PROBLEM REQUIREMENTS
Please copy the entries below word for word, from the line containing "Click the green tree logo icon" down through the line containing "Looking at the". Leave the pictures out of your copy.

RECORDS FOR THIS EXERCISE

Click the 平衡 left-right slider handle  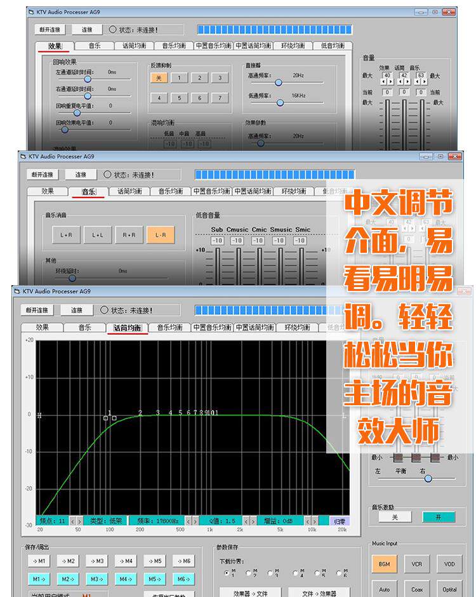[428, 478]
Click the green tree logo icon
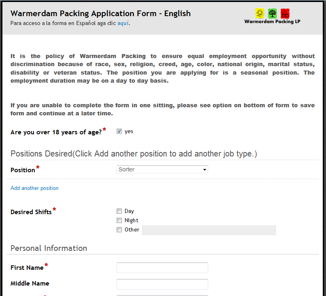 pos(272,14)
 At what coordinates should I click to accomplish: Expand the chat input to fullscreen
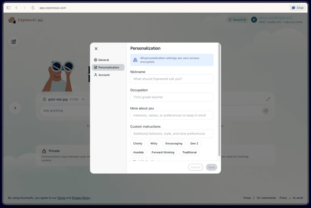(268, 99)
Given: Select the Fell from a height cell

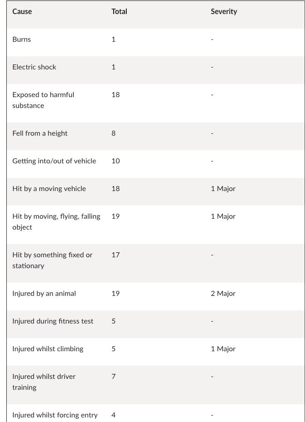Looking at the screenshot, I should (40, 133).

==

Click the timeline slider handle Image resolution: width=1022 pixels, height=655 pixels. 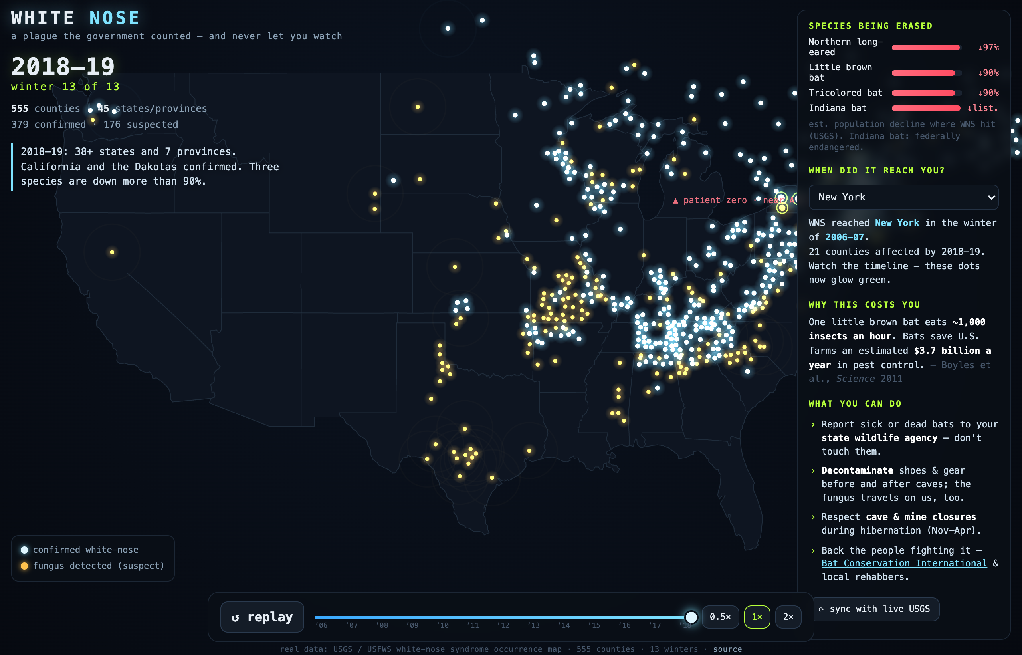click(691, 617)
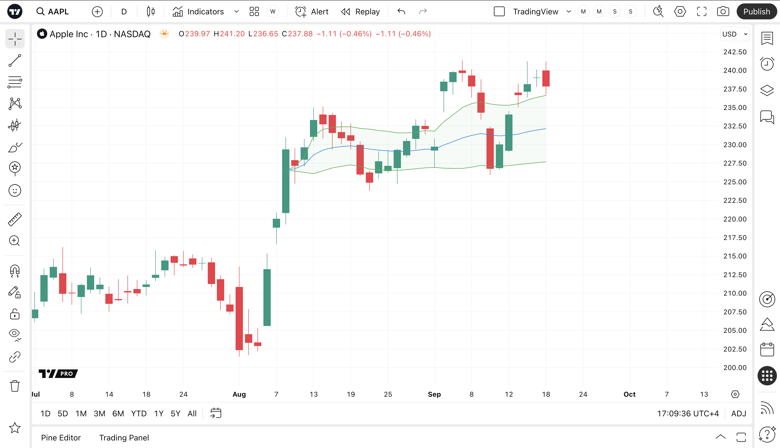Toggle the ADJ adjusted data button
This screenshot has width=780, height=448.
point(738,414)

SOLVED PROBLEM
Click the green tree logo icon
 pos(272,14)
 At what coordinates should I click to accomplish: Expand the chat input to fullscreen
(268, 99)
Given: Select the Fell from a height cell

Looking at the screenshot, I should (40, 133).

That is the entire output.